Provided text ::
--- start ---

I want to refactor a (tested) mergeAndCount function which is part of a counting inversions algorithm to utilize pattern matching. Here is the unrefactored method:

def mergeAndCount(b: Vector[Int], c: Vector[Int]): (Int, Vector[Int]) = {
  if (b.isEmpty && c.isEmpty)
    (0, Vector())
  else if (!b.isEmpty && (c.isEmpty || b.head < c.head)) {
    val (count, r) = mergeAndCount(b drop 1, c)
    (count, b.head +: r)
  } else {
    val (count, r) = mergeAndCount(b, c drop 1)
    (count + b.length, c.head +: r)
  }
}

Here is my refactored method mergeAndCount2. Which is working fine.

def mergeAndCount2(b: Vector[Int], c: Vector[Int]): (Int, Vector[Int]) = (b, c) match {
  case (Vector(), Vector()) =>
    (0, Vector())
  case (bh +: br, Vector()) =>
    val (count, r) = mergeAndCount2(br, c)
    (count, bh +: r)
  case (bh +: br, ch +: cr) if bh < ch =>
    val (count, r) = mergeAndCount2(br, c)
    (count, bh +: r)
  case (_, ch +: cr) =>
    val (count, r) = mergeAndCount2(b, cr)
    (count + b.length, ch +: r)
}

However as you can see the second and third case are duplicate code. I therefore wanted to combine them using the disjunction like this:

  case (bh +: br, Vector()) | (bh +: br, ch +: cr) if bh < ch =>       
    val (count, r) = mergeAndCount2(br, c)
    (count, bh +: r)

This gives me an error though (on the case line): illegal variable in pattern alternative.

What am I doing wrong?

Any help (also on style) is greatly appreciated.

Update: thanks to your suggestions here is my result:

@tailrec
def mergeAndCount3(b: Vector[Int], c: Vector[Int], acc : (Int, Vector[Int])): (Int, Vector[Int]) = (b, c) match {
  case (Vector(), Vector())  =>
    acc
  case (bh +: br, _) if c.isEmpty ||  bh < c.head =>
    mergeAndCount3(br, c, (acc._1, acc._2 :+ bh))
  case (_, ch +: cr) =>
    mergeAndCount3(b, cr, (acc._1 + b.length, acc._2 :+ ch))
}
share|improve this question

3 Answers 3

up vote 4 down vote accepted

When pattern matching with pipe (|) you are not allowed to bind any variable other than wildcard (_).

This is easy to understand: in the body of your case, what would be the actual type of bh or br for example if your two alternatives match different types?

--- end ---

Information supplied ::
--- start ---

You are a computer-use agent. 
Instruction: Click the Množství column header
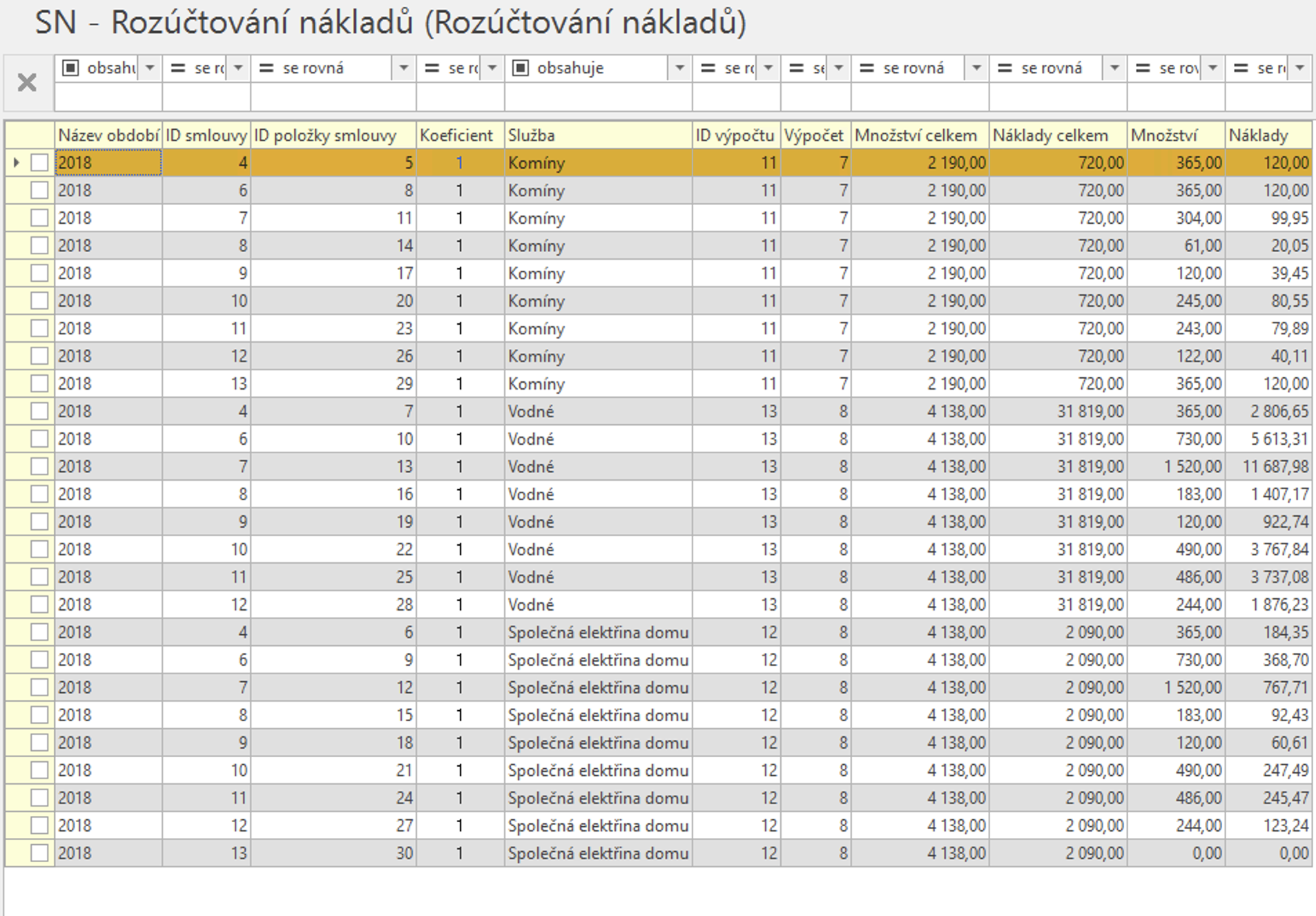(x=1175, y=135)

--- end ---

Write out the Scala pattern-matching text verbatim from "up vote 4 down" to "match different types?". The lines have no connection to the Scala pattern-matching text.

up vote 4 down vote accepted

When pattern matching with pipe (|) you are not allowed to bind any variable other than wildcard (_).

This is easy to understand: in the body of your case, what would be the actual type of bh or br for example if your two alternatives match different types?